과제 목표: 아래 본문 발췌에서 "## 📚 특강 2단계: 이미지"에서 시작해 "(Temporal + Visual)"에서 끝나는 구간을 한 글자도 바꾸지 말고 인용하세요.

본문 발췌:

-*-

# 🚀 GTM Step 2: Temporal + Image + Google Trends

## 📚 특강 2단계: 이미지 정보 추가
- **사용 모달리티**: Temporal Features + **Image Features** + Google Trends
- **목적**: 시각적 정보를 활용한 매출 예측 성능 향상
- **학습 목표**: 
  - CNN을 통한 이미지 특성 추출
  - Multi-modal 특성 융합 (Temporal + Visual)
  - ResNet50을 사용한 전이학습

## 1. 📦 패키지 설치 및 import

In [None]:
# 패키지 설치
!pip install lightning --upgrade --quiet
!pip install transformers scikit-learn pillow --quiet

# Import
import math
import os
import torch
import torch.nn as nn
import torch.nn.functional as F
import lightning as L
import pandas as pd
import numpy as np
from tqdm import tqdm
from PIL import Image, ImageFile
from torch.utils.data import DataLoader, TensorDataset
from torchvision.transforms import Resize, ToTensor, Normalize, Compose
from torchvision import models  # ResNet50 사용
from sklearn.preprocessing import MinMaxScaler
from transformers import Adafactor
from pathlib import Path
import warnings
warnings.filterwarnings('ignore')

ImageFile.LOAD_TRUNCATED_IMAGES = True

# Google Drive 마운트
from google.colab import drive
drive.mount('/content/drive')

print(f"✅ PyTorch: {torch.__version__}")
print(f"✅ Lightning: {L.__version__}")
print(f"✅ CUDA 사용 가능: {torch.cuda.is_available()}")
if torch.cuda.is_available():
    print(f"✅ GPU: {torch.cuda.get_device_name(0)}")

## 2. 🧠 모델 컴포넌트 정의
### 2단계에서는 이미지 인코더 추가

In [None]:
# 기본 모듈들 (1단계와 동일)

-*-

데이터셋 발췌:
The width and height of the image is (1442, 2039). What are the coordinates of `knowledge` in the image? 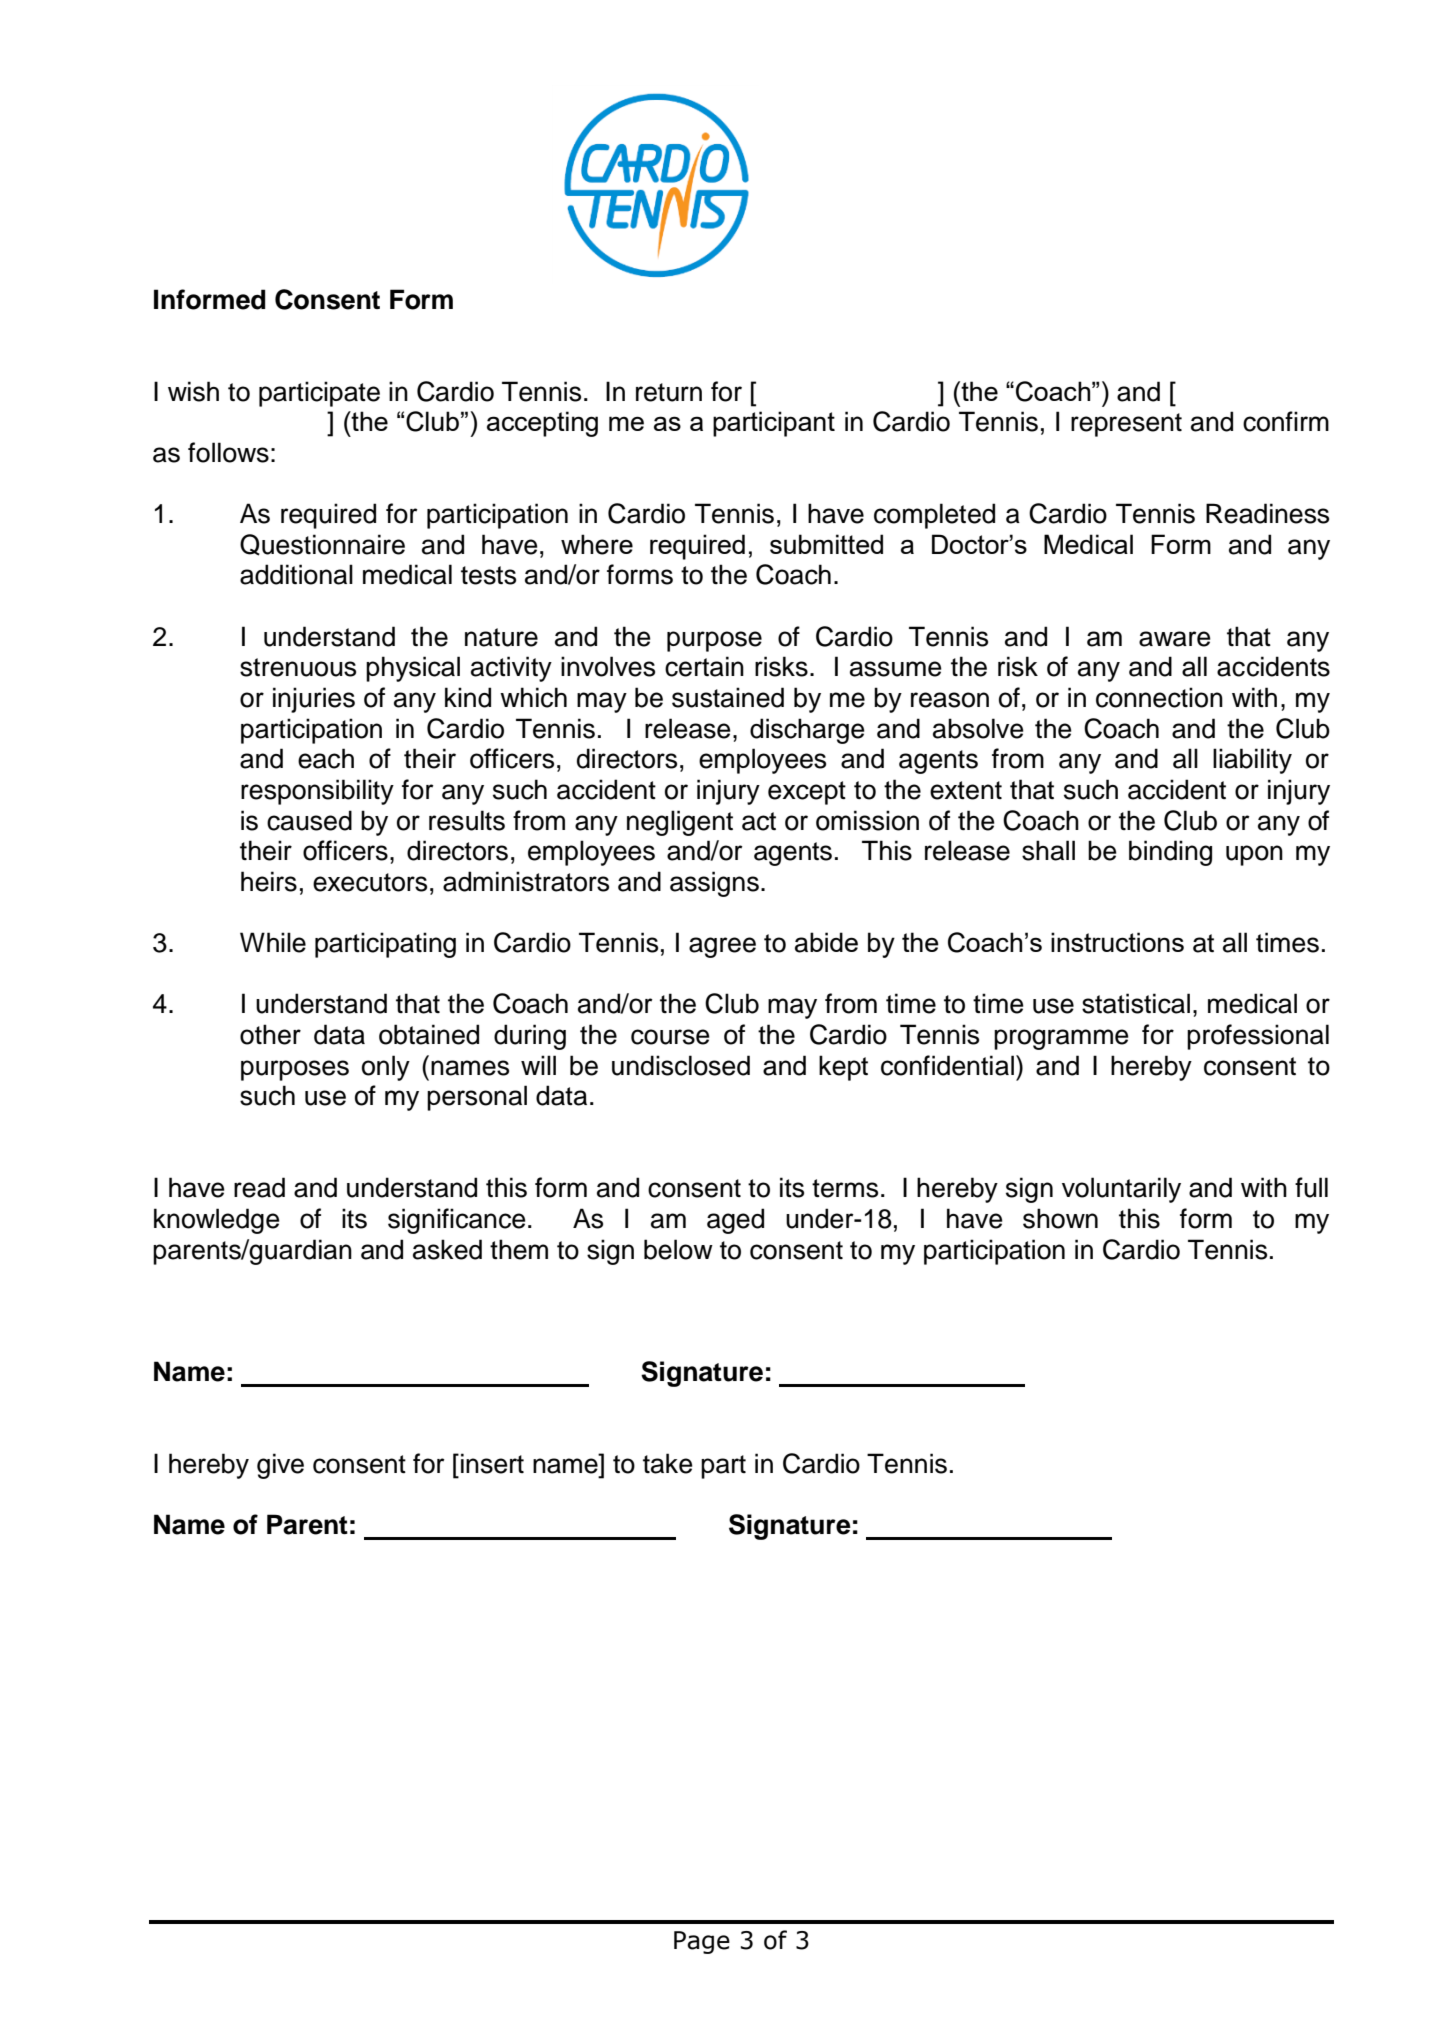 It's located at (217, 1221).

-*-

아래 해답:
## 📚 특강 2단계: 이미지 정보 추가
- **사용 모달리티**: Temporal Features + **Image Features** + Google Trends
- **목적**: 시각적 정보를 활용한 매출 예측 성능 향상
- **학습 목표**: 
  - CNN을 통한 이미지 특성 추출
  - Multi-modal 특성 융합 (Temporal + Visual)